Sono stati in tanti, forse più di cinquecento, i cittadini che hanno partecipato alla manifestazione del Primo Marzo a Parma per richiedere il rispetto dei diritti dei migranti, il riconoscimento della cittadinanza e del diritto di voto. Ma non abbastanza se si considera che in una realtà come quella parmigiana solo la comunità albanese conta più di cinquemila residenti.
Molte le organizzazioni che hanno aderito al Comitato Primo Marzo, organizzatore dell’iniziativa: Mani, Casa Cantoniera, CGIL, Libera-Parma, Gruppo Anarchico A.
Cieri, Emergency, N’ZASSA AFRICA, Giovani Comunisti, Associazione Albanesi Scanderberg,Vox Aquila, e tante altre. Nella piazza più importante della città, il cielo si è coperto di decine di bandiere rosse, invece i giornalini con falce e martello hanno rubato la scena ai bracciali e le collane di carta gialli, colore della giornata. Un momento meraviglioso e pieno di significato che ha regalato mille sorrisi a tutti i presenti è stato la parata della comunità indiana con musica etnica, striscioni, altoparlanti su un carro che si può definire “Carro della conoscenza” (vedi foto). I giovani presenti erano per la maggior parte italiani e membri di associazioni giovanili piuttosto che stranieri in protesta. Associazioni quali Scanderbeg, N’ZASSA AFRICA, Emergency sembravano più un contorno che veri rappresentanti della manifestazione. La pubblicizzazione del proprio credo politico e delle proprie bandiere, potrebbe spiegare perché nel tragitto verso il luogo della manifestazione abbiamo incontrato tanti stranieri che andavano nel verso opposto.
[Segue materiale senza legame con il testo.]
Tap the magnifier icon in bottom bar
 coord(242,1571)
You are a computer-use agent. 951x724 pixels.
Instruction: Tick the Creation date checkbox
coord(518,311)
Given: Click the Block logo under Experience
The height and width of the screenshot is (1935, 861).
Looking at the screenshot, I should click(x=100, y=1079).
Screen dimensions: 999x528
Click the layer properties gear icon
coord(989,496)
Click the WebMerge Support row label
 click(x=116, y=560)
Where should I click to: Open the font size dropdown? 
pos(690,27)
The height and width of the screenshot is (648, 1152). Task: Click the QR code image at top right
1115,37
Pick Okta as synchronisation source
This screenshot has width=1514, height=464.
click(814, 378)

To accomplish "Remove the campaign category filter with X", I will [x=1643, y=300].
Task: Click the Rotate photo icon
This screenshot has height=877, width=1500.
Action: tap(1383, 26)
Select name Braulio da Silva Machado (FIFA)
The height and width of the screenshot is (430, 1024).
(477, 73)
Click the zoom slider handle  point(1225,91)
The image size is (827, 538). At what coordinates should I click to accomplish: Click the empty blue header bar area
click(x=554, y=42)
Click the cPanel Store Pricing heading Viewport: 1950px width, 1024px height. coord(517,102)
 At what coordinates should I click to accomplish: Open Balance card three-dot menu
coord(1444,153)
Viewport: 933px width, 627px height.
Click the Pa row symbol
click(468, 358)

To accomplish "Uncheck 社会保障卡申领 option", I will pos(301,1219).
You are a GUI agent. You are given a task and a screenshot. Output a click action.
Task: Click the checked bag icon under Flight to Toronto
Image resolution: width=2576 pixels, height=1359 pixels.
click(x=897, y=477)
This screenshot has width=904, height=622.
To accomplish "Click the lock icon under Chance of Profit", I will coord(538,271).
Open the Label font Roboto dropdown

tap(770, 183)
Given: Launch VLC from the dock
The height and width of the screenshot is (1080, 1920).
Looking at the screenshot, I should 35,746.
È nota per molti la sfiducia dei migranti nella politica e il loro senso di inferiorità, spesso convinti di non poter fare niente per cambiare le cose. “Speravamo in una più larga partecipazione da parte di tutti gli stranieri residenti a Parma”, ci dice Elvira, associata di “Scanderbeg”. “I colori delle bandiere distolgono l’attenzione dal vero senso di questa giornata”, – aggiunge Durim, anch’esso associato di “Scanderbeg”. Condivide l’idea di Durim anche O.
A., partecipante indipendente alla manifestazione: “Il credo politico di qualsiasi colore in occasioni cosi importanti per le comunità straniere deve starsene fuori”. Infatti, il giorno dopo, i giornali hanno scritto poco sulle vere associazioni aderenti all’iniziativa e le singole persone direttamente coinvolte. Cosi, il senso del Primo Marzo, quello di una voce univoca da riconoscere e da rispettare e soprattutto della giornata dedicata agli immigrati, non è venuto fuori del tutto. Il Primo Marzo doveva essere un giorno senza il contributo di chi incide per più del dieci percento nel Pil nazionale per dimostrare la loro importanza nella crescita del paese. Un giorno intero per dare voce ai diritti riconosciuti dalla Costituzione per far capire che la lotta contro la criminalità non può essere svolta contro i stranieri. Ventiquattro ore per ricordare ai cittadini italiani che sono gli immigrati ad aver popolato il mondo portando con sé storia e conoscenza. Ventiquattro ore che auguriamo il prossimo anno siano vissute direttamente e orgogliosamente, più di tutti, dagli stranieri in prima persona.